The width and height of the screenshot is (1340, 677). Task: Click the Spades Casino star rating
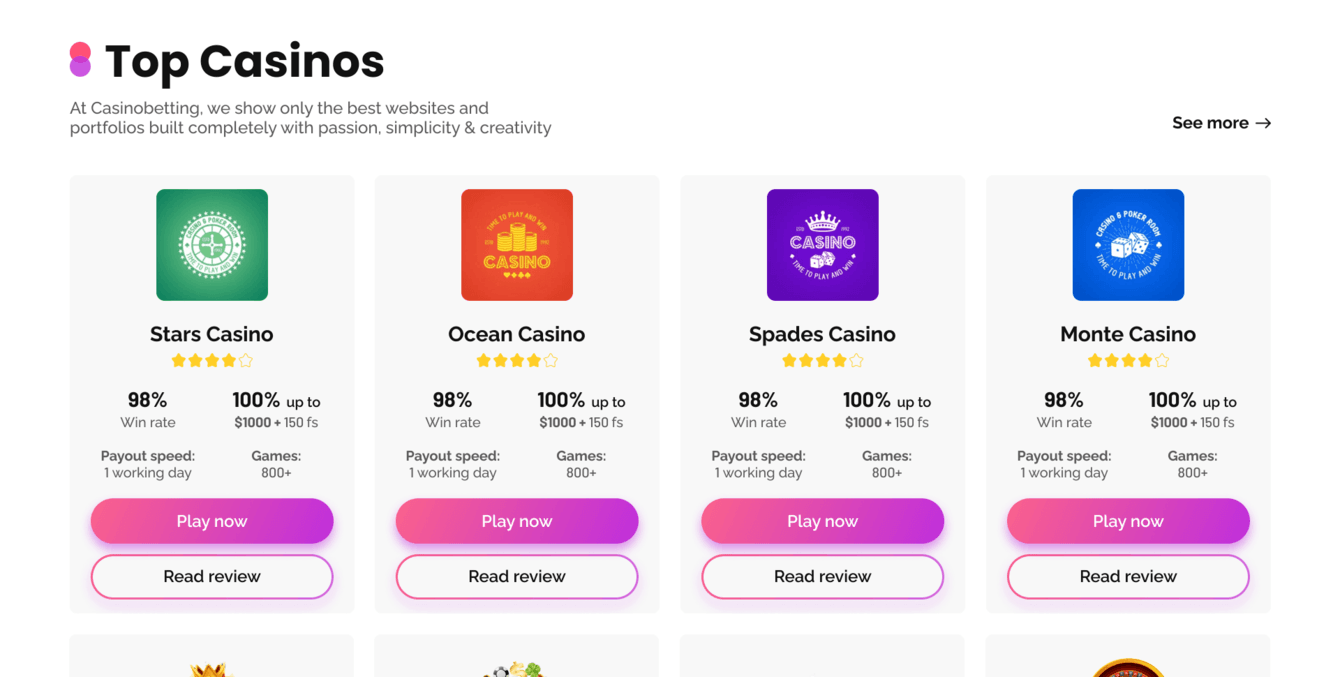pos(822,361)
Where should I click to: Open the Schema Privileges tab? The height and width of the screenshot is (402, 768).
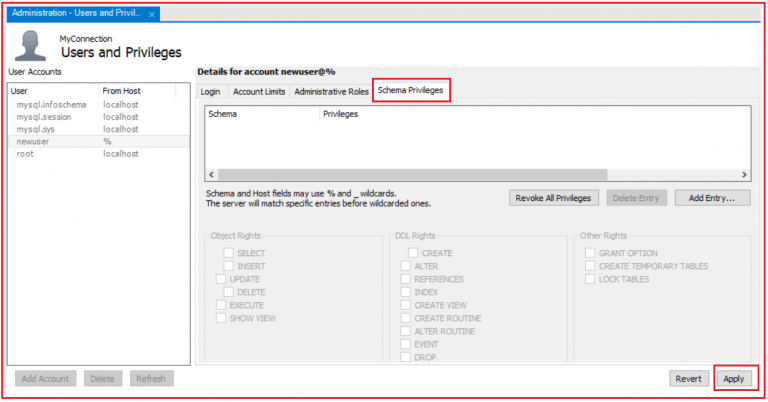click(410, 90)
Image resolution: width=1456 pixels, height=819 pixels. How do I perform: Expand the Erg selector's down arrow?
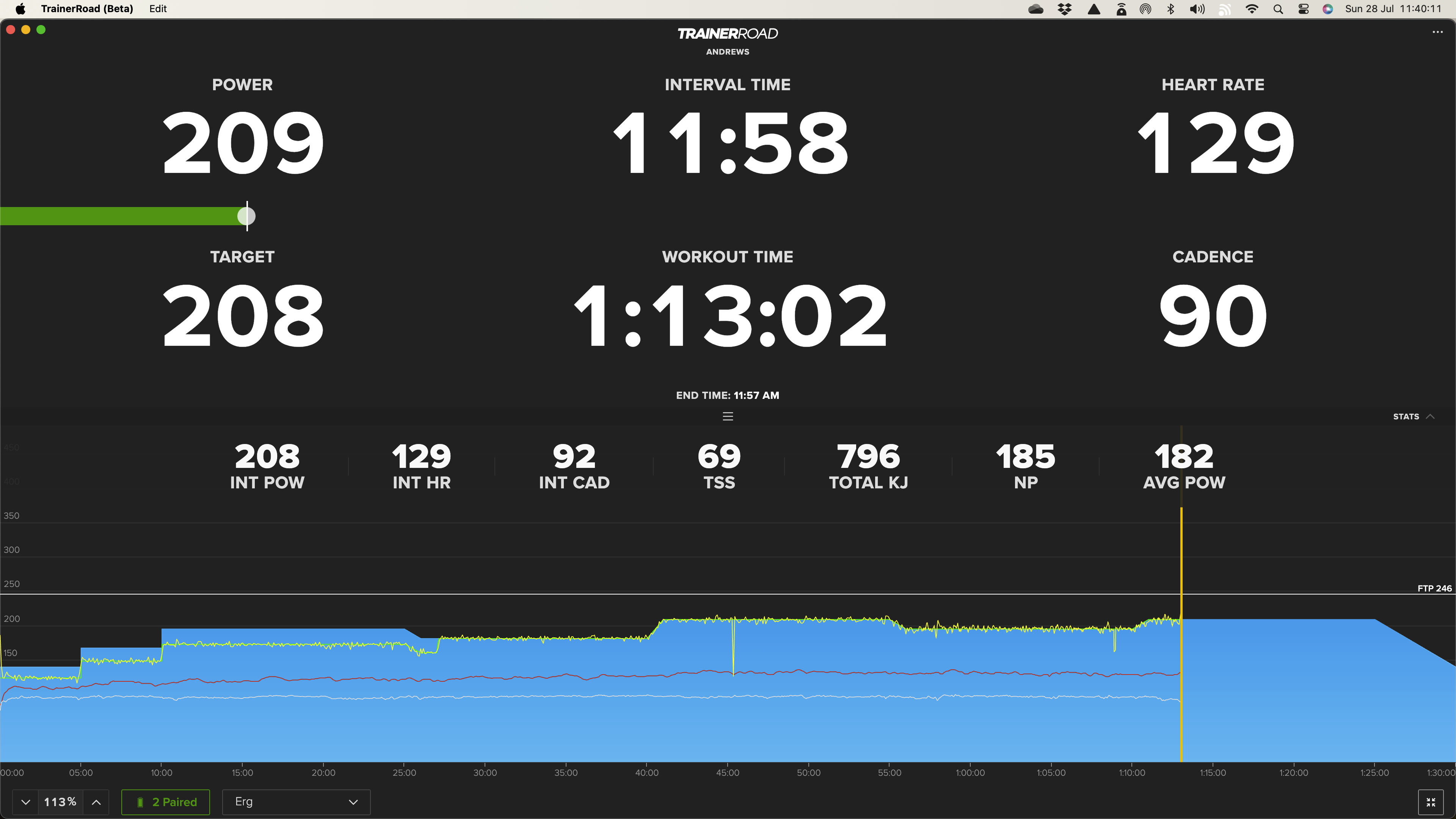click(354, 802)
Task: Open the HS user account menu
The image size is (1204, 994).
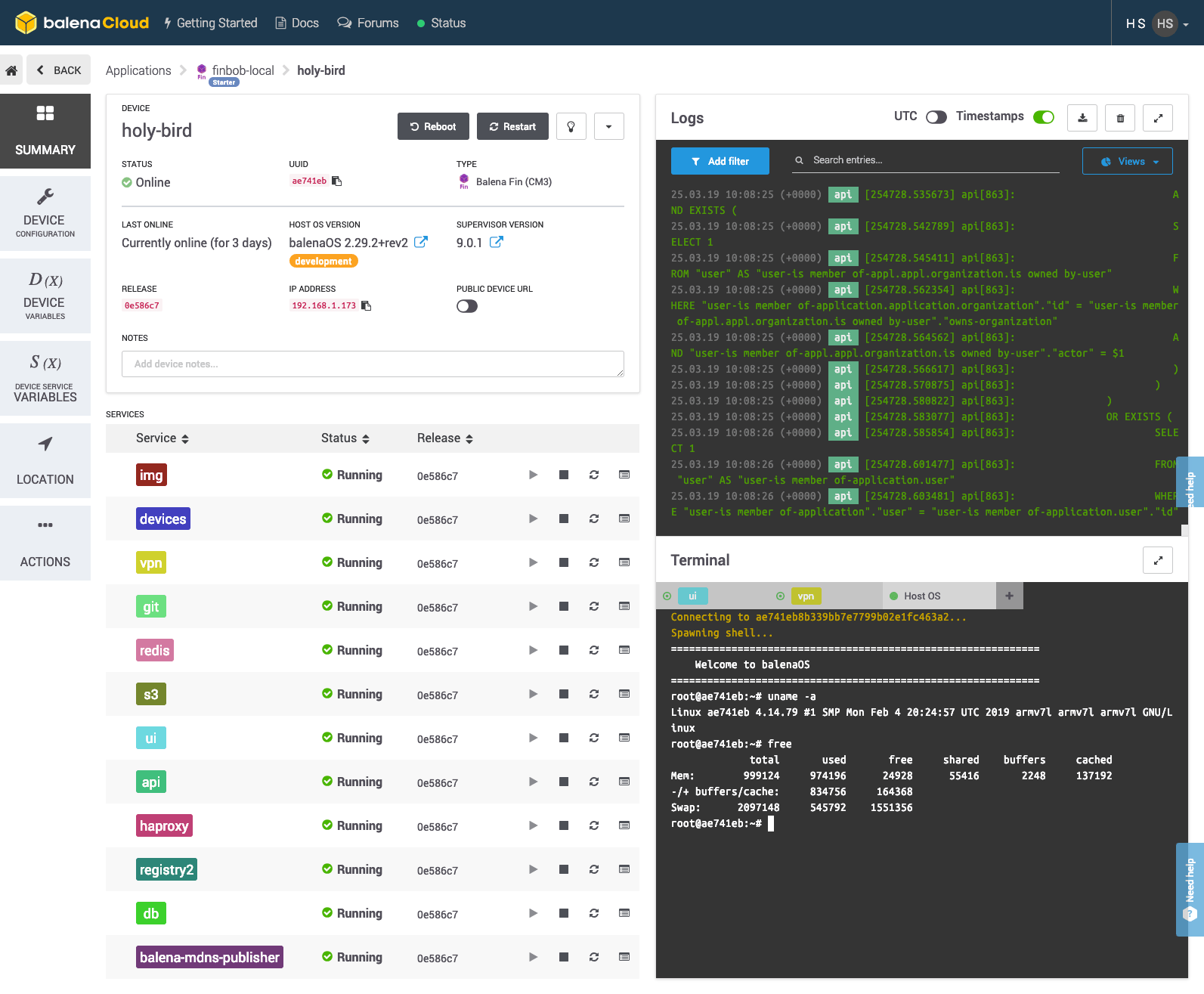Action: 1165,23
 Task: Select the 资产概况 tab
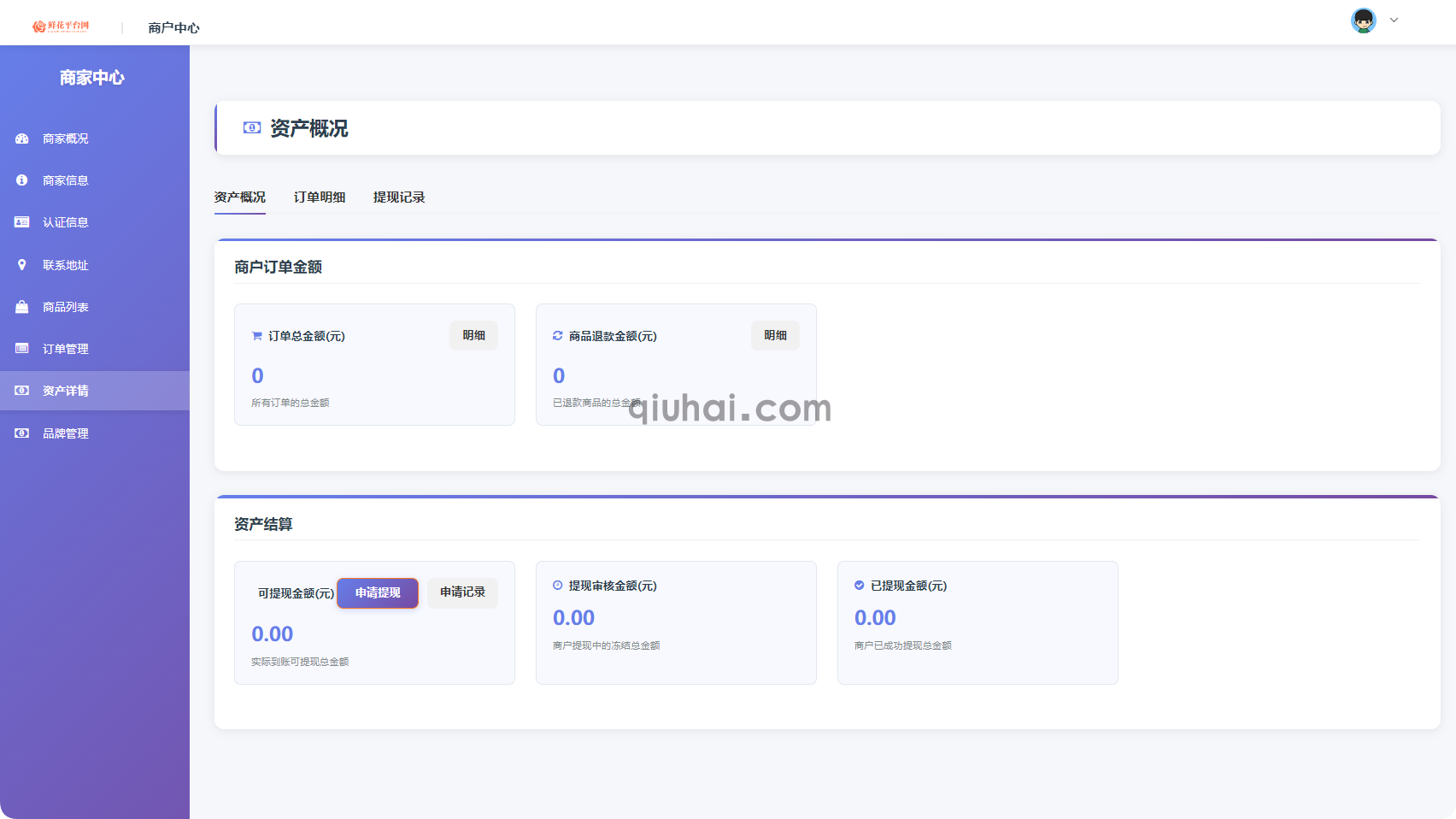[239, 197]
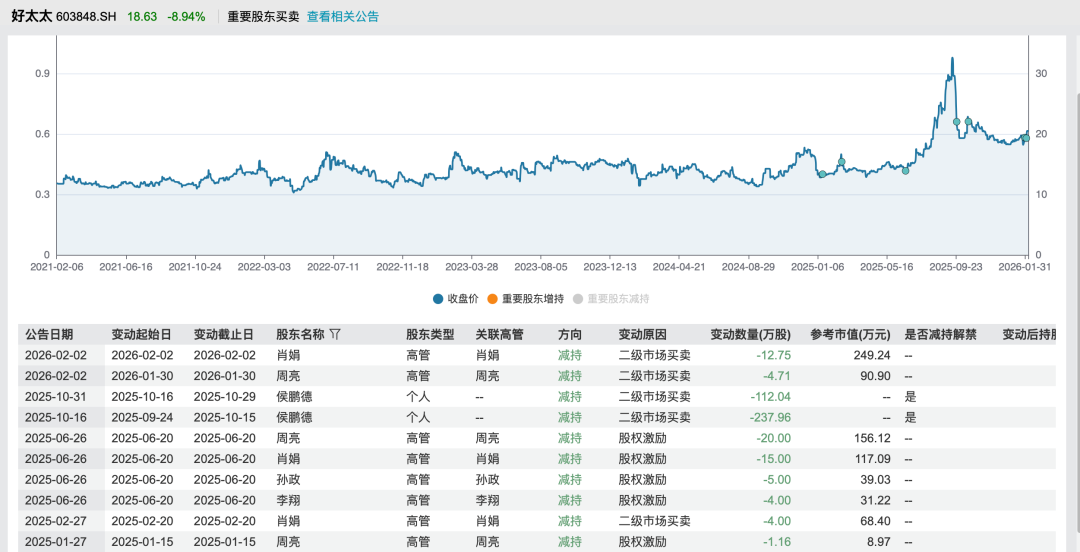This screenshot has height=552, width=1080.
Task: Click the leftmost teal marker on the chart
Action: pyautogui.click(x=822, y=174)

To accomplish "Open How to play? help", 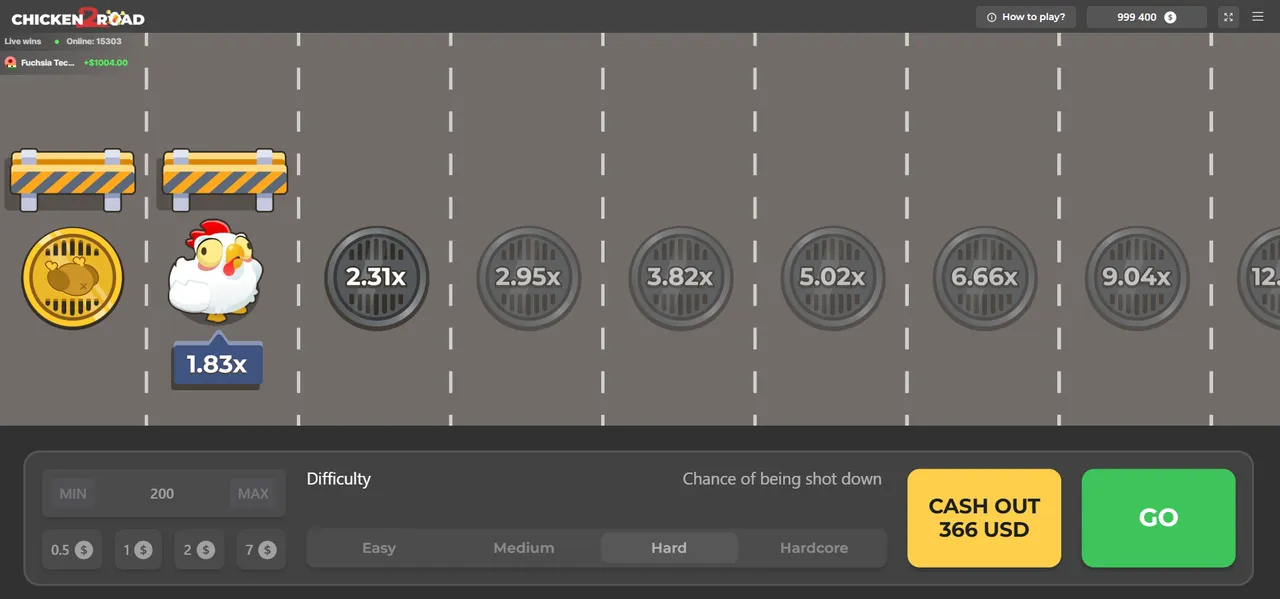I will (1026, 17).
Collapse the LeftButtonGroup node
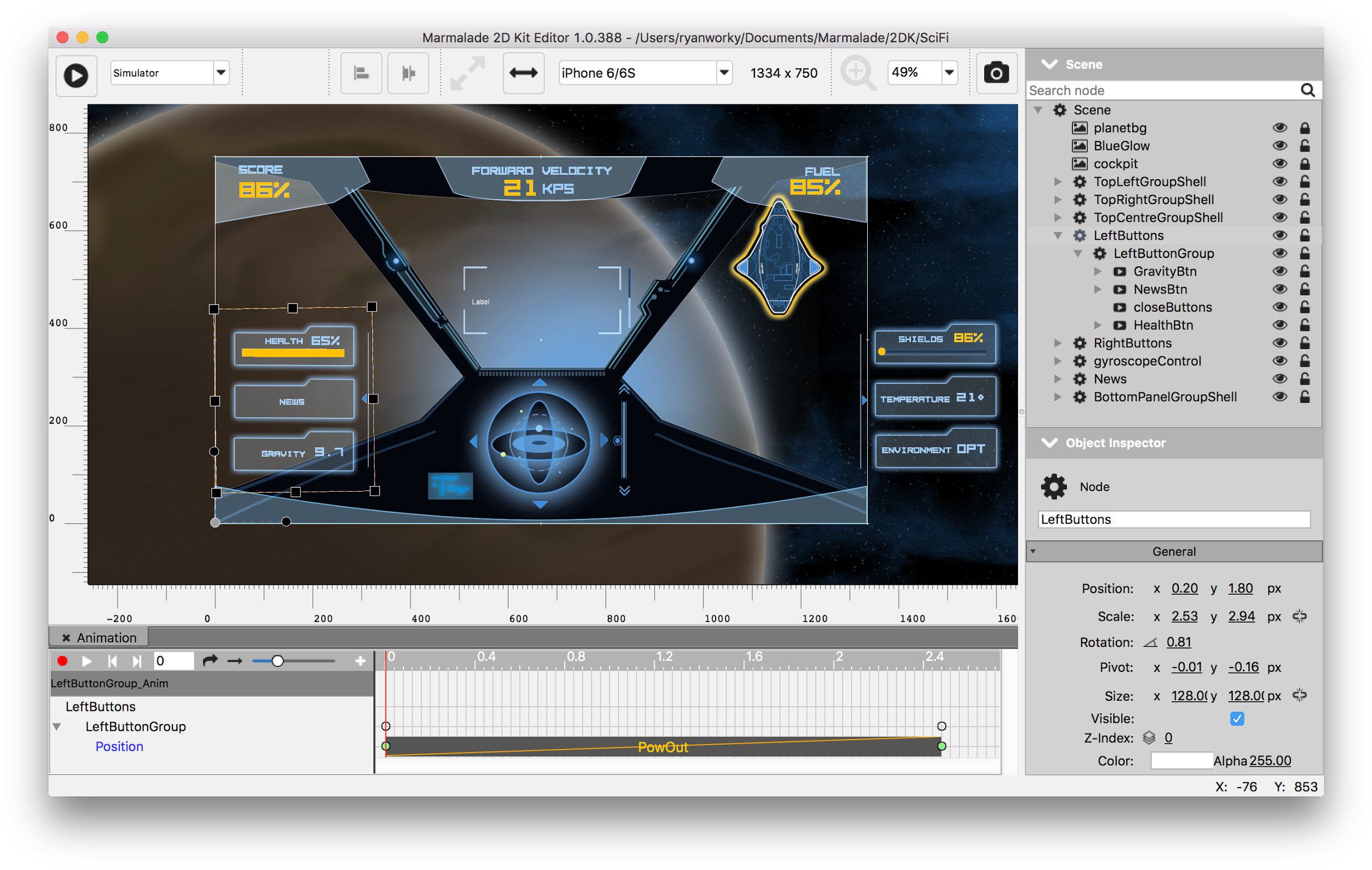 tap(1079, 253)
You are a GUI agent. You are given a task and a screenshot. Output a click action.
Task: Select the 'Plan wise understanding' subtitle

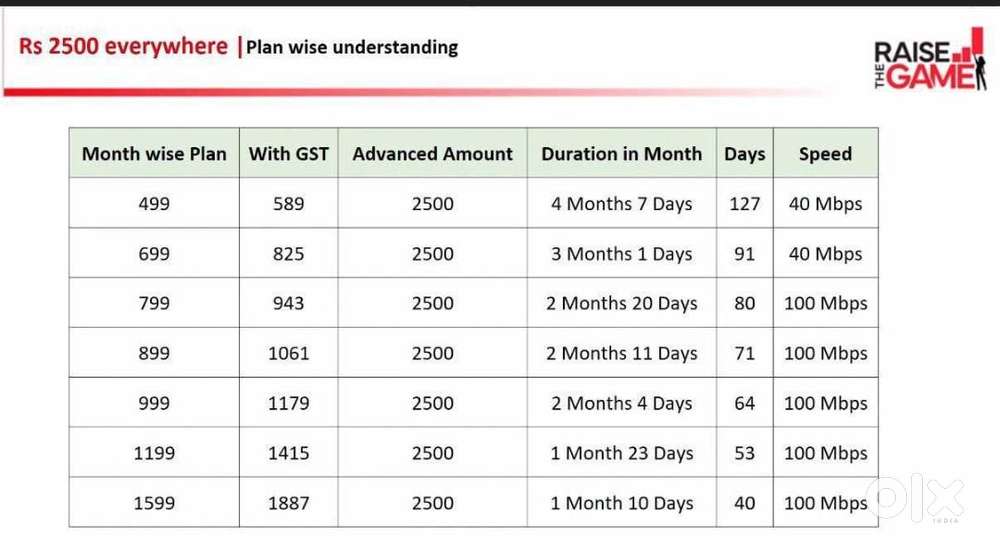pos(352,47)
○ ○ ○ ○ ○ ○ ○
**WHAT YOU ARE ASKED TO DO**
Output everything from the line containing "Collapse the LeftButtonGroup node" down to the end of the listing as a two-column CSV with the headers instruction and action. Each row should hold one instruction and its action, each in a double-quoted field with line breaks replaced by spaces, and the pictures should be omitted.

**EXERCISE RESULT**
instruction,action
"Collapse the LeftButtonGroup node","tap(1079, 253)"
"You are a GUI agent. You are given a task and a screenshot. Output a click action. Task: Select the 'Plan wise understanding' subtitle","pos(352,47)"